Les parents, du nom d’Intrator, de ces enfants étaient juifs allemands réfugiés à Paris vers 1930. Mais en 1943 la situation locale les oblige à demander l’aide de l’OSE.

Famille INTRATOR (Photo famille perso)
C’est Raoul, pasteur et retraité d’EDF qui est allé en train, à Paris récupérer 3 enfants. Sonia Intrator 5 ans, sa sœur Jenny, 7 ans et leur frère Jacques 12 ans. Direction la gare d’Austerlitz puis Orthez.
A Orthez les 2 filles restent chez les époux Frédez mais le garçon Jacques est confié à la famille Emile et Félicie Treyture des cousins (et nom de jeune fille de Jeanne), habitant chemin Lapeyrère à quelques centaines de mètres de Jeanne et Raoul.
Raoul a été blessé à la guerre 14/18, il est pasteur et syndicaliste EDF. Leur fils André n’ayant pu rejoindre les forces alliées en Angleterre est resté dans la clandestinité.
Les 2 filles vont à l’école primaire sous fausse identité, Raoul a réussi à leur obtenir des cartes d’alimentation. Elles n’ont manqué de rien, surtout pas d’affection.
Un moment de frayeur un soir de 1944 lorsque la police allemande leur rend visite, fouille la maison, et découvre les 2 filles et questionne le couple. Ce ne sont que des petites parisiennes fuyant les bombardements parisiens, leur répond Raoul. Bien, pas d’inquiétude Ouf !
Ils ne sont pas les seuls béarnais à agir ainsi. Monsieur René Ricarrère l’ancien maire rappelle que ces résistants d’Orthez étaient organisés en réseau. Ce dernier a su préserver ces enfants déboussolés des tracas de l’époque, des rumeurs de mauvaises langues ou des « collabos ».

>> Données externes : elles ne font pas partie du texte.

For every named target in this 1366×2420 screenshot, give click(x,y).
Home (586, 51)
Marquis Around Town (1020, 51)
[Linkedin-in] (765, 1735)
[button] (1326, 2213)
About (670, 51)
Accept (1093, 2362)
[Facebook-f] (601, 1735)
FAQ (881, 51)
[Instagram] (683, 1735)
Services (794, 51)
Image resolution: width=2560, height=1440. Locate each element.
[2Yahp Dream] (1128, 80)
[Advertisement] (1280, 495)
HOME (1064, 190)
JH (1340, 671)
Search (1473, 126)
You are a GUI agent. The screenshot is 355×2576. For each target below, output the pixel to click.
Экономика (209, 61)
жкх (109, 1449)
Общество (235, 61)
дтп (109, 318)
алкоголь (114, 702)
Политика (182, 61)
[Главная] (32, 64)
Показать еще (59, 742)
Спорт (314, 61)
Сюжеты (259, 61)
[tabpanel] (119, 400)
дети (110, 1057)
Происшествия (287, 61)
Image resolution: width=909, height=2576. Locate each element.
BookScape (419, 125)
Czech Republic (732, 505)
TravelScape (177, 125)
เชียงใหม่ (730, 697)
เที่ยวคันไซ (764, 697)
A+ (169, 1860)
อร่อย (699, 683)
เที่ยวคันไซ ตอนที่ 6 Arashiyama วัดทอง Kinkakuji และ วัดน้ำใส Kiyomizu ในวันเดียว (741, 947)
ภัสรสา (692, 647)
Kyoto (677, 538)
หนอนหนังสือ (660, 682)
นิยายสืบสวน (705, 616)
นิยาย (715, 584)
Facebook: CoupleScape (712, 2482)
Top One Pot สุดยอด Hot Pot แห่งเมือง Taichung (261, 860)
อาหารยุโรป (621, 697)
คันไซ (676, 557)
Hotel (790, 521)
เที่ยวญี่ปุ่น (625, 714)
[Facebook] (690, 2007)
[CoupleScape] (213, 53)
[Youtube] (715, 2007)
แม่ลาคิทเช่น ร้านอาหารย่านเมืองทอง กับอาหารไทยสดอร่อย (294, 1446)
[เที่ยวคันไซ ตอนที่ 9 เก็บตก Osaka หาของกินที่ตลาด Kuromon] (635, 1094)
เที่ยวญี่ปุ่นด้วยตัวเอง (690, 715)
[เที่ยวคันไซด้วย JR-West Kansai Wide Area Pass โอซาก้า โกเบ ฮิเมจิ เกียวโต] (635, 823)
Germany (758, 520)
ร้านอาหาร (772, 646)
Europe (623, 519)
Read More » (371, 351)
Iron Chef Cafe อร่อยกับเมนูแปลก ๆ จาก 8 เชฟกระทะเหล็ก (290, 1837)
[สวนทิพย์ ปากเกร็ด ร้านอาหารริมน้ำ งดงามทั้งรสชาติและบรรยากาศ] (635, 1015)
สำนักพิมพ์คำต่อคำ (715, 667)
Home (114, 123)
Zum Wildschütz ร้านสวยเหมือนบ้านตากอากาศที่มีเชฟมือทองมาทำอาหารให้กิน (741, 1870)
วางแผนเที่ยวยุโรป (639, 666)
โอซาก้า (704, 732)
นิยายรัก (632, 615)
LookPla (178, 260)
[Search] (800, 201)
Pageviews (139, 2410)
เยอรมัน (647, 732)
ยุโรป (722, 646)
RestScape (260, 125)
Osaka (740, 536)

Malheureusement beaucoup de ces anonymes ont été oubliés, ils n’ont rien réclamé et sont restés dignes et fiers du devoir accompli. Ne l’oublions pas dans cette période troublée.
En fin de cérémonie l’ancien maire a guidé la famille de Sonia jusqu’à la maison de leurs sauveteurs, maison encore présente.

Sonia et Mr Ricarrère le maire
Après la guerre, Jenny (devenue OCHS) est partie à Totonto (Canada) et Sonia (devenue GALINSKI) en Israël. Quant à Jacques resté en France il allait chaque année rendre visite à ses sauveteurs, jusqu’à leur décès.
Le 16 juin 1997 le titre de « Justes parmi les « Nations » a été décerné à Jeanne et Raoul Frédez.
Lors de cette cérémonie à la mairie d’Orthez Mr René Ricarrère maire de la commune, accueillait plusieurs personnalités dont Mr Mizrahi délégué Yad Vashem. Etaient présents également Jacques, (les 2 sœurs Jenny et Sonia, résidant à l’étranger n’ont pu venir), mais aussi Paulette Lafourcade nièce de la famille Treyture et Marie-Claire Vanspranghe petite fille de Jeanne et Raoul. Après une allocution retraçant le rôle de Yad Vashem2 et celui joué par nos béarnais, le titre de « Justes parmi les Nations » fut décerné à titre posthume à Jeanne et Raoul FRÉDEZ, diplôme d’honneur et médaille remis à Marie-Claire leur petite-fille. L’émotion de Jacques fut intense et difficile à contenir. A était prononcé la rituelle phrase du Talmud « Qui sauve une Vie sauce l’humanité entière ».
Notes :
1°) Œuvre de Secours aux Enfants. Créée en 1912 à Saint-Pétersbourg (Russie) par des médecins soucieux de la santé de la population juive. En 1933 elle fuit la Russie et s’installe à Paris, non plus pour la santé mais la survie.
2°) Yad Vashem : depuis 1953, monument érigé à Jérusalem. Institut international pour la mémoire de la Shoah. Préserver et transmettre la mémoire, rassembler sur le sol israélien les souvenirs, éduquer et documenter. Distinguer les personnes, non-juives, ayant sauvé avec altruisme et philanthropie des juifs.
Sources : site internet, dont Yad Vashem.
NDLR : Cette phrase du Talmud est à l’opposé de ce que nous vivons actuellement, une violence qui enlève des vies. Les mots d’un possible dialogue sont remplacés par le « couteau » ! !. Soyons vigilants.